Fruto do amor que os une, Teresa ficou concedida e, no final de nove meses de gestação, mesmo passando a noite ao relento, deu à luz a uma menina que, por falta de imunidades suficientes para ligar com as péssimas condições de habitabilidade acabou por ficar gravemente doente. Os pais, aflitos, acorreram ao hospital Josina Machel, mas, apesar dos esforços prodigados pela equipa médica não resistiu, tendo sucumbido aos oito meses de idade. Tal situação não os impede de sonhar em constituir uma família e levarem uma vida “normal”, e, tanto assim é, que Teresa encontra- se novamente à espera de um filho, no quinto mês de gestação. Todavia, o casal vive apavorado com a possibilidade de o pior voltar a acontecer, caso não consigam um local melhor para cuidarem do pequeno que está a caminho, pelo que clama pelo apoio da sociedade.

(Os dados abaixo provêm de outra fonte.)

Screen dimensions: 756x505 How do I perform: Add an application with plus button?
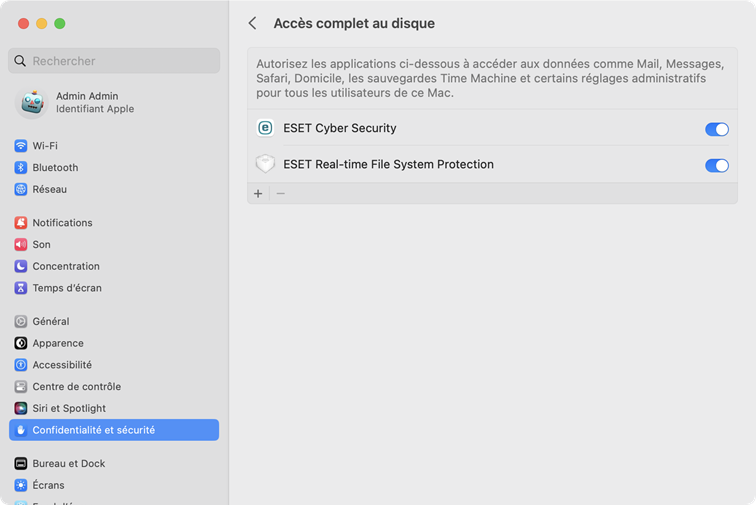pos(258,193)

Para o banho e para as necessidades menores, fizeram uma cabana de papelões e chapas. Já as necessidades maiores fazem a alguns metros depois, próximo duma pequena lixeira que se situa no mesmo espaço. Teresa apresenta-se como uma mulher vaidosa e, apesar das vicissitudes porque passa, está sempre com os lábios pintados e com o cabelo endireitado. Diz que a única coisa que deseja é voltar a trabalhar. “Eu trabalhava na Ilha com uma senhora, ajudando a vender comida, mas depois que a Administração destruiu as barracas ficamos sem negócio”, declarou. A jovem, proveniente do Moxico, veio parar a Luanda com 3 anos de idade, transportada por uma tia que não vê há anos, segundo contou. Embora esteja concebida, disse que o seu maior desejo, de momento, é conseguir um trabalho para ajudar a sustentar a família que está prestes a ganhar um novo membro.

Castigados pela Polícia

Segundo o casal, desde que se instalaram na Rainha Ginga, têm sido “presa fácil” dos efectivos da Polícia Nacional que, na calada da noite, recolhe-os, alegadamente sem motivo aparente, para efectuarem limpeza nas esquadras das redondezas. Armando diz já ter perdido a conta das vezes que foi levado para limpar os quartos de banho, quintal e corredores de estabelecimentos policiais. “Algumas vezes outros jovens que lavam carros também dormem aqui e quando a Polícia chega fogem logo. Eu, como estou com a minha esposa e consciente que não fiz nada, mantenho-me quieto”, disse o jovem. Nas ocasiões em que Teresa também foi levada, deveu-se ao facto de se opor à atitude dos agentes para impedir que levassem o seu amado. No entanto, nos últimos tempos tem sido poupada por causa da gravidez que carrega. “No estado de gravidez já fui levada uma vez pelos polícias da 4ª Esquadra, aqui da Ingombota. Mas acabaram por nos largar sempre porque não cometemos nenhum crime”, rematou.